May 12, 2015 Topic: China Region: Asia Tags: ChinaAsiaMeeting China Halfway

Is It Time to Meet China Halfway?

Book Excerpt: An important new work offers important ideas on how to defuse the emerging U.S.-China rivalry. 

Yet the Washington foreign policy establishment greeted the late 2014 summit with ample skepticism. As one representative commentary published a couple of weeks after the summit reflected, “The atmospherics were cordial, [but] there were no substantive changes . . . [regarding] any of the most neuralgic security issues driving strategic competition in the Asia-Pacific. China committed itself to nothing specific or binding. It is difficult not to think that China wants the appearance of peaceful rise, not the reality.” In this same piece from a commentator at a think tank closely aligned with the current administration, the author states, “We need to think through China’s strengths and vulnerabilities [and] determine our best points of leverage.” In the end, the author calls upon the “United States and its allies and partners . . . to think through the full panoply of countermeasures available to help fashion a concerted strategy for countering coercion.”10

A similar skepticism seemed to pervade Obama administration thinking in the lead-up to the November 2014 summit as it was publicly revealed that “Mr. Xi’s push for a ‘new type of great power relations’ . . . has clearly fallen out of favor with Mr. Obama and his aides.”11 Dismissing this phrasing altogether could have major negative consequences for this all-important relationship over the long term. In short, rejection of this concept may well imply to Chinese strategists that only Washington can develop overall concepts to govern the relationship, or worse: that Washington is quite comfortable with “new type” great power relations, even if that means rivalry and military conflict. These are the wrong messages to convey to Beijing and suggest that the relationship today is very far from set on a firm foundation, unfortunately. This book takes a different approach with the clear realization that one of the most basic principles of cooperation is the ability to listen and try to comprehend the other side’s ideas. Where the vision of “new-type major power relations” is presently lacking in specifics, this book has the considerable ambition to provide them in a forthright and succinct manner.

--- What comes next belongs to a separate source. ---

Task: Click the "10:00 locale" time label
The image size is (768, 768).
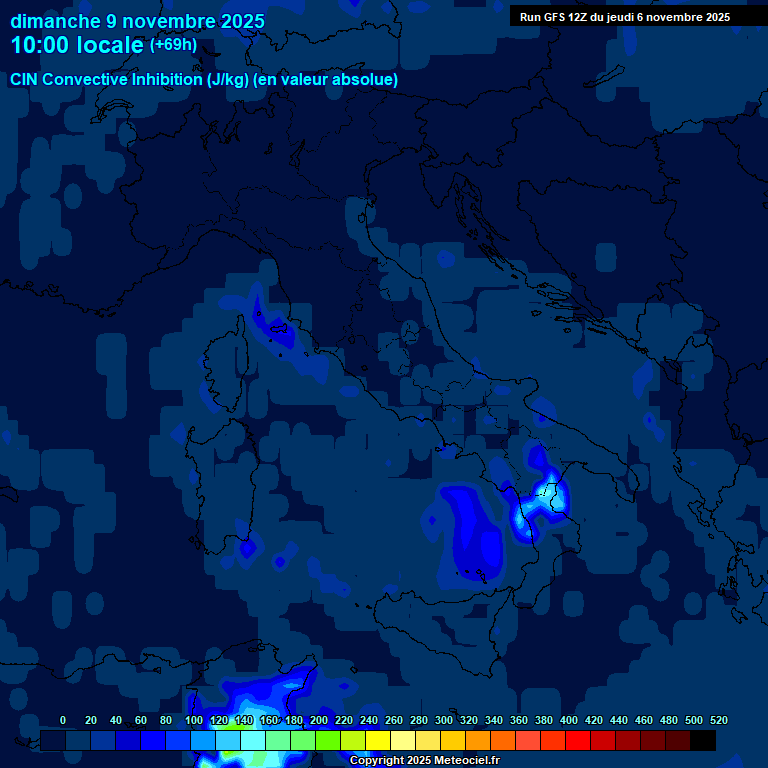Action: click(77, 45)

Relying on the evidence and ideas from a broad array of Chinese and American thinkers, this book seeks to provide the intellectual framework, in the form of concrete proposals, that is necessary to put this most vital of relationships on a solid footing for the twenty-first century and beyond. As such, the book, which surveys all major points of tension in the relationship—from currency practices to green technology development to the South China Sea issue—aspires to serve as a practitioner’s guide for a step-by-step strengthening of US-China relations.

Scholars are frequently reticent about making clear and specific prescriptions, preferring to emphasize positive description and value-neutral theorizing in order to answer puzzles in the study of international relations. This is often vital work, but the author’s experience in government and around decision makers reinforces the perception that what is required more urgently is the development of specific, actionable policy recommendations that are informed by rigorous political science analysis. In short, there is ample room for a normative treatment of US-China relations—that most critical of bilateral relationships to world order for the current century, and likely the ones that follow as well.

How to Respond to China’s Rise? The Debate

A major debate has been ongoing in Washington regarding how to respond to China’s rapid rise. Regrettably, US policy in Asia in recent years had seemed troublingly ad hoc and lacking a set of clear objectives, with accompanying resources and explicit bottom lines. Indeed, as one insider account of the ever-more-frequent crises in East Asia relates, “In reality, there’s no such thing as strategy. There are just a series of tactical decisions.”12 

The wide acceptance of the “rebalance to the Asia-Pacific” during the years 2011–12 seems to indicate the ascendance of those in the debate arguing that China’s influence needed to be balanced by that of the United States, not least in the military realm. Perhaps the most eloquent and logically argued of the exponents for a more forceful US approach in countering China is Aaron Friedberg and his book Contest for Supremacy (2012). This book has gained a major following in Washington because of the clarity of his argument and the specificity of his recommendations. Friedberg states emphatically that “China is too important to be left to the China hands,” suggesting that a “Shanghai coalition” made up of scholars and interests that receive material benefits or other “psychic rewards” from favoring engagement is “speeding the day when China will emerge as Asia’s preponderant power.”13 He concludes: “The ‘natural antagonism’ between a rising power and an established hegemonist has not been, and cannot easily be, extinguished. Nor can the ‘massive’ ideological differences between America and China be put aside.”14 Contemptuous of most attempts at cooperation with China, Friedberg warns, “Beijing wants to ease Washington’s anxieties and to dull its competitive reflexes, preventing or at least slowing a vigorous response to China’s growing power.”15 There are strengths and weaknesses to Friedberg’s important book. In the latter category, he seems to actually understate China’s growth in power. For example, he does not expect China’s economy to surpass that of the United States until midcentury, but most economists expect that event by 2020, if not before.16 As for strengths, his use of Chinese sources is impressive, especially because he is not a China expert.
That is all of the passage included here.